溶解后需经0.22 μm滤膜过滤,去除颗粒物,防止堵塞色谱柱。
防止蛋白变性
操作全程保持低温(4–8℃),避免高温或剧烈震荡引起白蛋白变性。
若样品含有机溶剂或高盐,建议通过脱盐柱或透析预处理,减少对色谱系统干扰。
浓度控制
上样浓度建议控制在0.5–2 mg/mL之间,过高易导致峰重叠或柱过载,影响分辨率。
二、色谱柱与分离模式选择
推荐色谱柱类型
反相高效液相色谱柱(RP-HPLC,如C18柱):适用于高分辨率分离,可有效区分卵清蛋白与其他杂蛋白。

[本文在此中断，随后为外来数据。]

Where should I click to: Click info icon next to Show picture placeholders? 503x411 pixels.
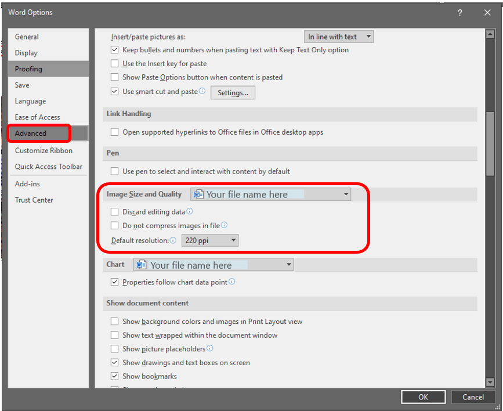point(210,349)
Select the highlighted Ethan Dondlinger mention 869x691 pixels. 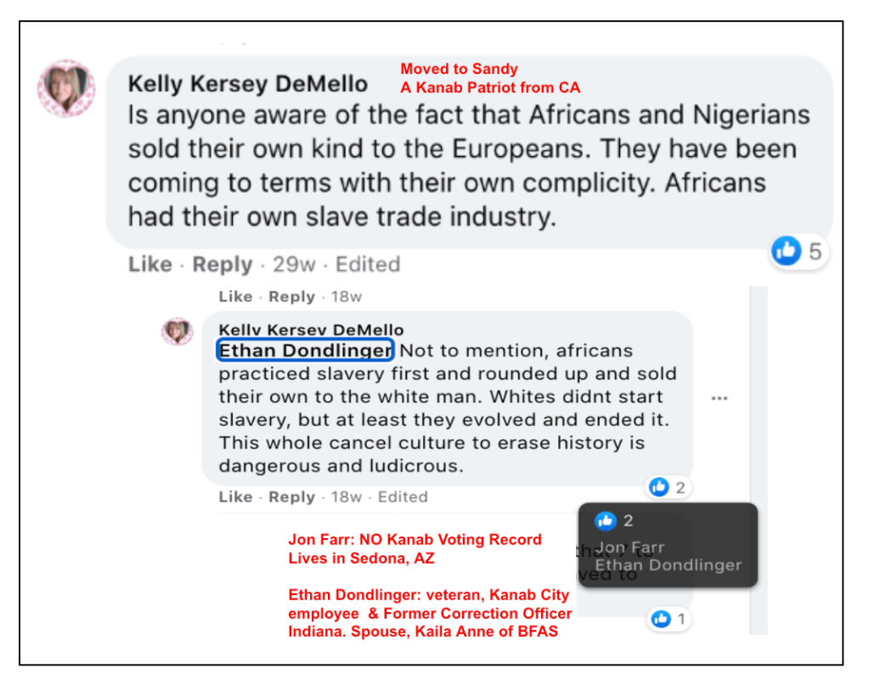[305, 351]
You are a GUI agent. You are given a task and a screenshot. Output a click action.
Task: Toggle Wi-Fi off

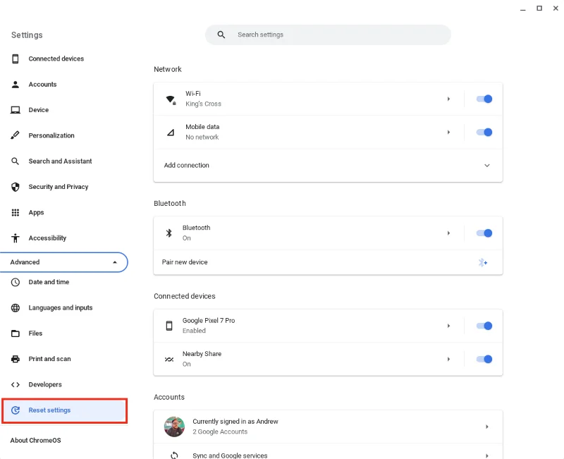click(484, 99)
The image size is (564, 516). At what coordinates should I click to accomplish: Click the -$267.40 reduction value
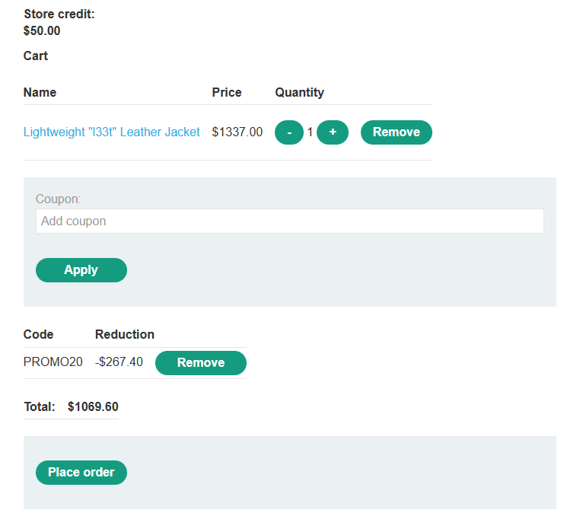point(119,362)
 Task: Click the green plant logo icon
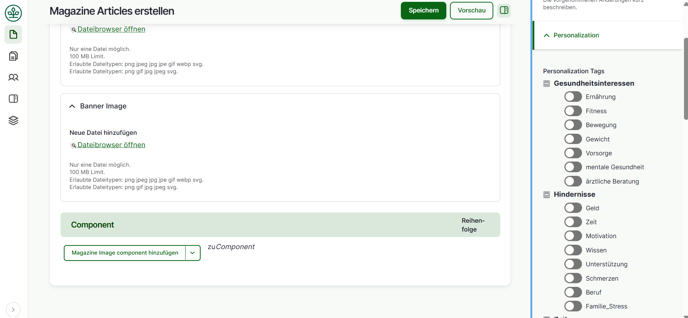coord(13,13)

离子交换柱(IEC):适合基于电荷差异的分离,尤其用于检测微量杂质蛋白。
凝胶过滤柱(GPC):可用于分子量测定与聚合体分析。
柱温控制
建议柱温维持在25–30℃,温度波动不得超过±1℃,以保证保留时间稳定。
三、流动相与梯度洗脱优化
流动相组成
B相:0.1% TFA乙腈溶液
添加TFA有助于改善峰形,抑制硅羟基非特异性吸附。
梯度程序设计
推荐采用线性梯度洗脱(如5%→40% B相,30分钟),确保卵清蛋白主峰与其他组分良好分离。
每次运行后需充分平衡柱子(不少于10倍柱体积),避免残留影响下一次进样。
四、检测参数设置与数据判读
检测波长
卵清蛋白在280 nm有强吸收,建议以此作为检测波长,确保灵敏度与特异性。
纯度计算方法
纯度 = 主峰面积 / 总峰面积 × 100%
杂质峰面积占比应低于1%,方可认定为高纯度样品。
标准品对照
每次检测应同步运行已知纯度的卵清蛋白标准品,用于保留时间比对与系统适用性验证。
五、系统维护与防污染措施
色谱柱保护
使用保护柱(guard column)减少主柱污染。
避免注入含SDS、甘油或高浓度盐的样品,防止不可逆吸附。
系统清洗
每日使用结束后,依次用水→乙腈→甲醇冲洗系统各20分钟,防止缓冲盐结晶或有机相沉淀。
长期停用前,建议用20%乙醇水溶液封存系统。
定期校准
定期进行泵流量、进样精度和检测器响应校准,确保系统稳定性。